Posted to user@hive.apache.org by "Amatucci, Mario, Vodafone Group" <ma...@vodafone.com> on 2016/07/19 11:03:50 UTC

RE: hive external table on gzip

Hi I have huge gzip on hdfs and |I'd like to create an external table on top of them
Any code example? Cheers
Ps
I cannot use snappy or lzo for some constraints

--
Kind regards
Mario Amatucci
CG TB PS GDC PRAGUE THINK BIG


Re: hive external table on gzip

Posted by Mich Talebzadeh <mi...@gmail.com>.
pretty simple

--1 Move gz file or files into HDFS: Multiple files can be in that staging
directory with hdfs dfs -copyFromLocal <local_dir>/*.gz
hdfs://rhes564:9000/data/stg/
--2 Create an external table. Just one will do CREATE EXTERNAL TABLE stg_t2
... STORED AS TEXTFILE.... LOCATION '/data/stg/'
--3 Create the internal Hive table.  CREATE TABLE t2 ( .... STORED AS ORC
TBLPROPERTIES ( "orc.compress"="SNAPPY" )
--4 Insert the data from the external table to the Hive  table INSERT INTO
TABLE t2 SELECT...FROM stg_t2
--5 remove the gz files if needed once processed hdfs dfs -rm
hdfs://rhes564:9000/data/stg/*.gz

HTH

Dr Mich Talebzadeh



LinkedIn * https://www.linkedin.com/profile/view?id=AAEAAAAWh2gBxianrbJd6zP6AcPCCdOABUrV8Pw
<https://www.linkedin.com/profile/view?id=AAEAAAAWh2gBxianrbJd6zP6AcPCCdOABUrV8Pw>*



http://talebzadehmich.wordpress.com


*Disclaimer:* Use it at your own risk. Any and all responsibility for any
loss, damage or destruction of data or any other property which may arise
from relying on this email's technical content is explicitly disclaimed.
The author will in no case be liable for any monetary damages arising from
such loss, damage or destruction.



On 19 July 2016 at 12:03, Amatucci, Mario, Vodafone Group <
mario.amatucci@vodafone.com> wrote:

>
>
> Hi I have huge gzip on hdfs and |I’d like to create an external table on
> top of them
>
> Any code example? Cheers
>
> Ps
>
> I cannot use snappy or lzo for some constraints
>
>
>
> --
>
> Kind regards
>
> Mario Amatucci
> CG TB PS GDC PRAGUE THINK BIG
>
>
>

Re: hive external table on gzip

Posted by Jörn Franke <jo...@gmail.com>.
Gzip is transparently handled by Hive (* by the formats available in Hive. If it is a custom format it depends on it).. What format is the table (csv? Json?) depending on that you simply choose the corresponding serde and it transparently does the decompression. Keep in mind that gzip is not splittable that means it cannot be decompressed in parallel. Try to go for bzip2 to enable parallel decompression it or split the large file in several smaller files (at minimum the size of a HDFS block).

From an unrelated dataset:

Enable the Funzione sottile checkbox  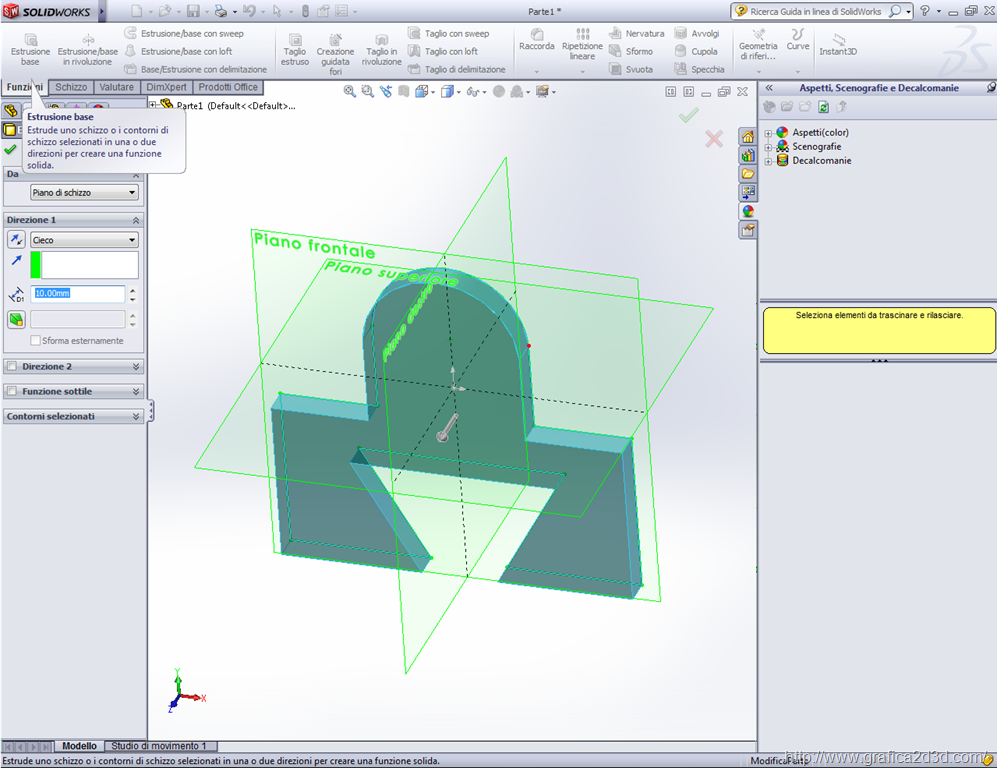coord(12,392)
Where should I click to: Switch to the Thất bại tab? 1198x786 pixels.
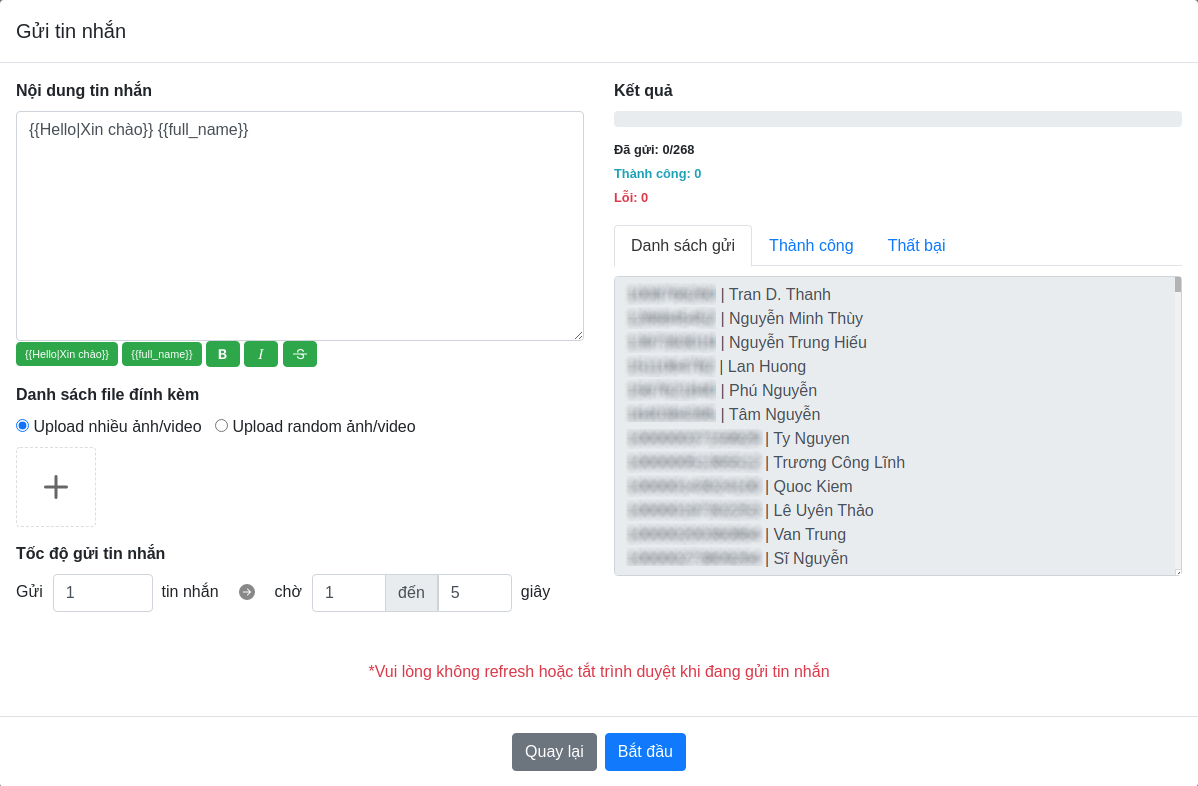[916, 246]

> On 19 Jul 2016, at 13:03, Amatucci, Mario, Vodafone Group <ma...@vodafone.com> wrote:
> 
>  
> Hi I have huge gzip on hdfs and |I’d like to create an external table on top of them
> Any code example? Cheers
> Ps
> I cannot use snappy or lzo for some constraints
>  
> --
> Kind regards
> Mario Amatucci
> CG TB PS GDC PRAGUE THINK BIG
>